Italy’s wild side! The rugged hills of Abruzzo are bursting with dramatic scenery and magnificent wildlife
- Wolves, bears, lynx and eagles all live in Italy’s unspoiled Abruzzo region
- It is located halfway down Italy between the Apennines and the Adriatic Sea
- Sample the excellent food, visit small alpine towns and see spectacular ruins
Stop, I can’t climb any higher,’ I explained. ‘But I can’t leave you here on your own,’ our guide replied, ‘there are bears and wolves in this area.’
He assured me the view would be worthwhile, so I clambered up the last steps to Rocca Calascio, the highest fortress in Italy. And boy, was he right: from the top of its battlements, 1,500m above sea level, we could admire the peaks and valleys of the Gran Sasso National Park below us. The Name Of The Rose, a medieval mystery starring Sean Connery, was filmed within this castle.
I was in Abruzzo, one of Italy’s last unspoiled regions. Halfway down the Italian peninsula, it is sandwiched between the Apennine mountains and the Adriatic Sea. Most Britons I asked before my trip didn’t know where it was.
Sunset at the ruins of Rocca Calascio, which are 1,500m above sea level in the Apennine mountains
Throughout the centuries, Abruzzo has suffered several earthquakes. No wonder it has lost out to Tuscany and Umbria in the popularity stakes. Mass tourism seems to have passed it by.
For those who love to hike, cycle and ski, it’s a marvel, with three national parks and 38 nature reserves.
Those bears and wolves have to live somewhere. They are joined by chamois, golden eagles and lynx, while in the hills you will spot rare orchids and edelweiss.

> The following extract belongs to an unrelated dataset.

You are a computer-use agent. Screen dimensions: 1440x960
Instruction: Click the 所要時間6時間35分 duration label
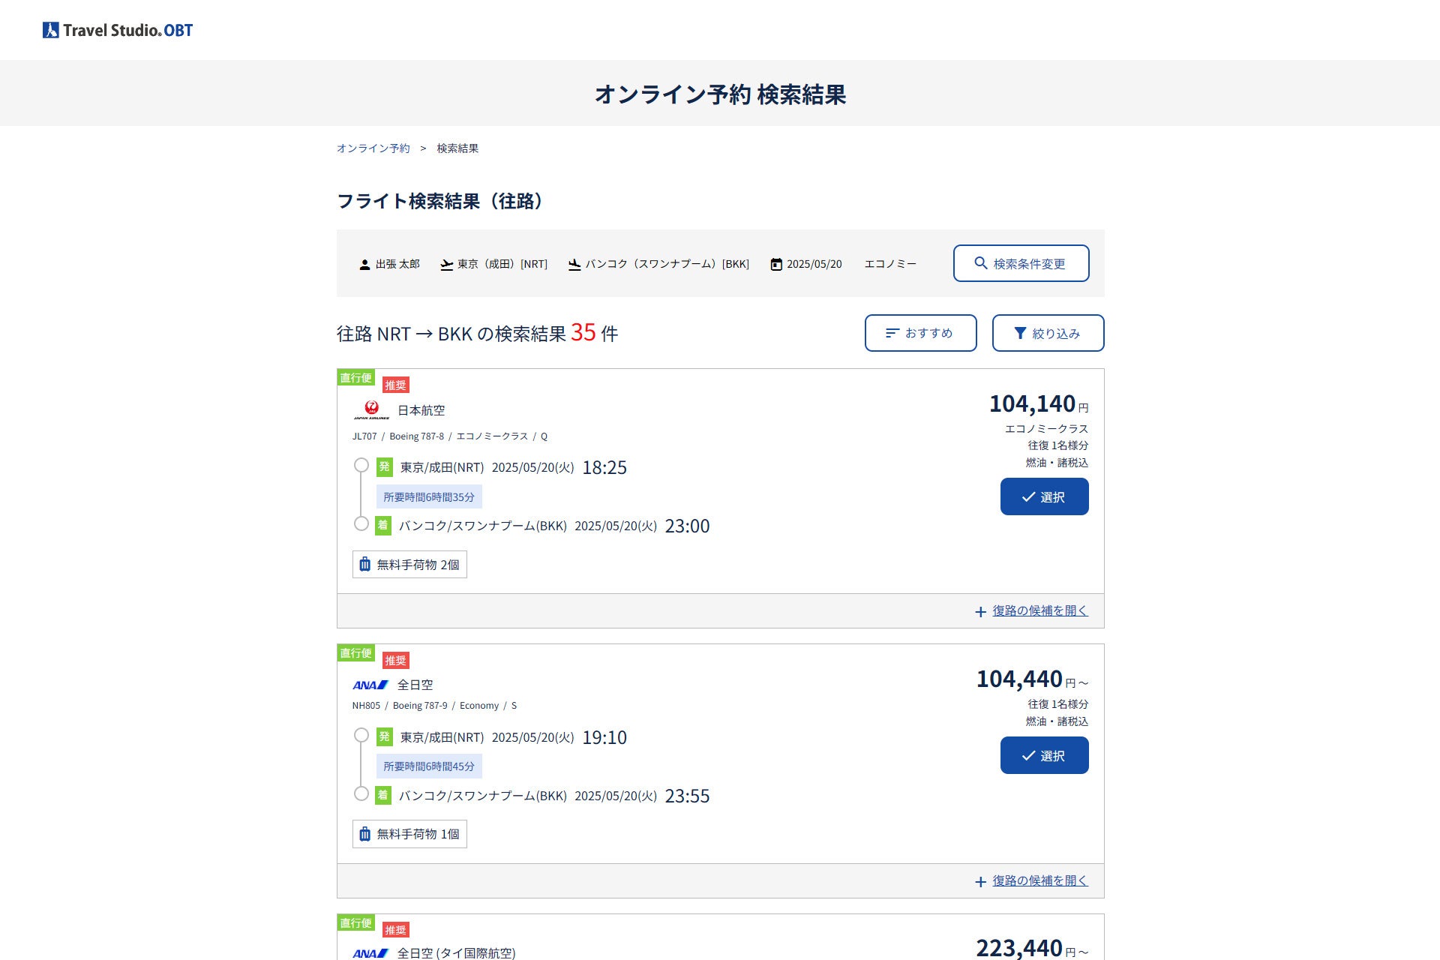[429, 497]
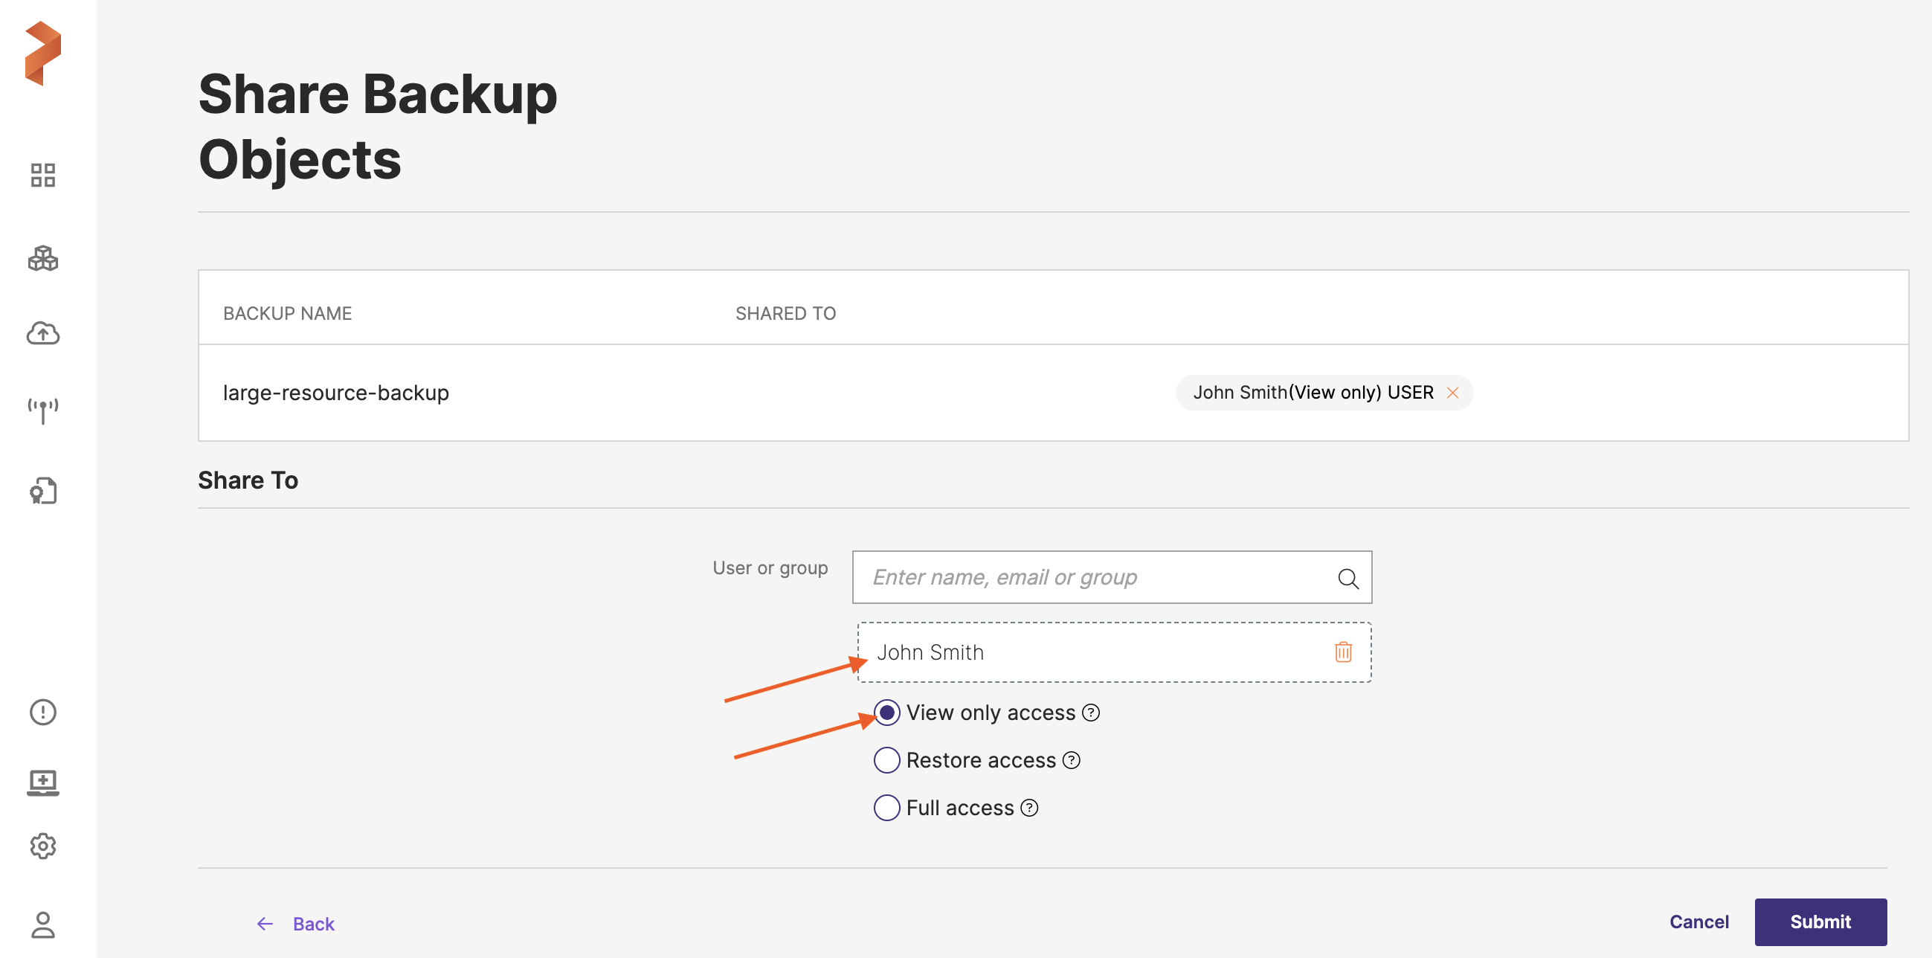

Next we headed to the beautiful Santo Stefano di Sessanio, a medieval town once ruled by the Medicis, and undiscovered by tourists. I counted more Abruzzese sheepdogs and sleepy cats than visitors. We stayed at the albergo diffuso Sextantio – a hotel with rooms scattered all over town.
The medieval town of Santo Stefano di Sessanio, which was once ruled by the Medicis
Marsican brown bears are native to the region and can be spotted in the Majella National Park
It was all the more alluring to discover that George Clooney had stayed there while filming The American. The locals told me that increasing numbers of international film crews are drawn to the area’s remoteness and raw beauty.
The fresh air had made us ravenous. Abruzzo is known for mountain lamb, and a speciality is arrosticini – mutton kebabs.
Another is pizze fritte: shallowfried pizza dough. Who cares about carbloading after hiking? The local pasta is maccheroni alla chitarra, where the dough is rolled over a pasta guitar (chitarra) that slices it into squared strips.
Gran Sasso is the highest mountain in the Apennines and the highest in Italy outside the Alps
And what else could we drink with it but the finest Montepulciano d’Abruzzo red wine? The next day we went in search of truffles, and Il Tubero d’Oro restaurant in Campli delivered.
My fried egg and prosciutto with shaved truffles was delicious. And, for visitors used to eating in Venice and Rome, the bill will be a nice surprise – a hearty main of prime beef with truffles costs £15.
It’s time to discover this overlooked part of Italy. Hollywood has. You may even spot Mr Clooney.